Shown are benchmark results for the largest periodic structures considered. Average runtimes to evaluate the HSE06 exchange operator (blue bars) and the ELPA two-stage eigenvalue solver (red bars) per self-consistent field iteration are shown.
Shown are benchmark results for the largest periodic structures considered. Average runtimes to evaluate the HSE06 exchange operator (blue bars) and the ELPA two-stage eigenvalue solver (red bars) per self-consistent field iteration are shown.

- Taken from Kokott, S., et al., J. Chem. Phys. 161, 024112 (2024),

DOI: 10.1063/5.0208103

Exchange-correlation approximations that include a fraction of exact exchange, so called hybrid exchange-correlation functionals, offer compelling accuracy for ab initio electronic-structure simulations of molecules, nanosystems, and bulk materials. They address some deficiencies of computationally cheaper, frequently used semilocal DFAs. However, the computational bottleneck of hybrid DFAs is the evaluation of the non-local exact exchange contribution, which is the limiting factor for the application of the method for large-scale simulations. 

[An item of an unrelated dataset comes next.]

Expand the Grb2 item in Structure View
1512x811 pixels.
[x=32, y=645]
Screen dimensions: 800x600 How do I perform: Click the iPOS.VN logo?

A team consisting of researchers in Berlin, Hamburg, Garching, Stuttgart (Germany), Espoo (Finland), and Durham (USA) has developed a highly optimized implementation of exact exchange calculations in the all-electron code FHI-aims. This advance applies to both periodic and non-periodic systems and is designed for high-performance CPU clusters. By leveraging refined MPI-3 parallelization techniques, shared memory arrays, and parallelization over basis functions, the team achieved substantial improvements in memory efficiency, computational performance, and workload distribution. Their optimized implementation achieves nearly perfect linear scaling with system size and ideal speedup with increasing node count, resulting in runtime reductions of over 100 times for large systems compared to the previous implementation. Excellent scaling and accuracy is maintained even for simulations of systems exceeding 10,000 atoms.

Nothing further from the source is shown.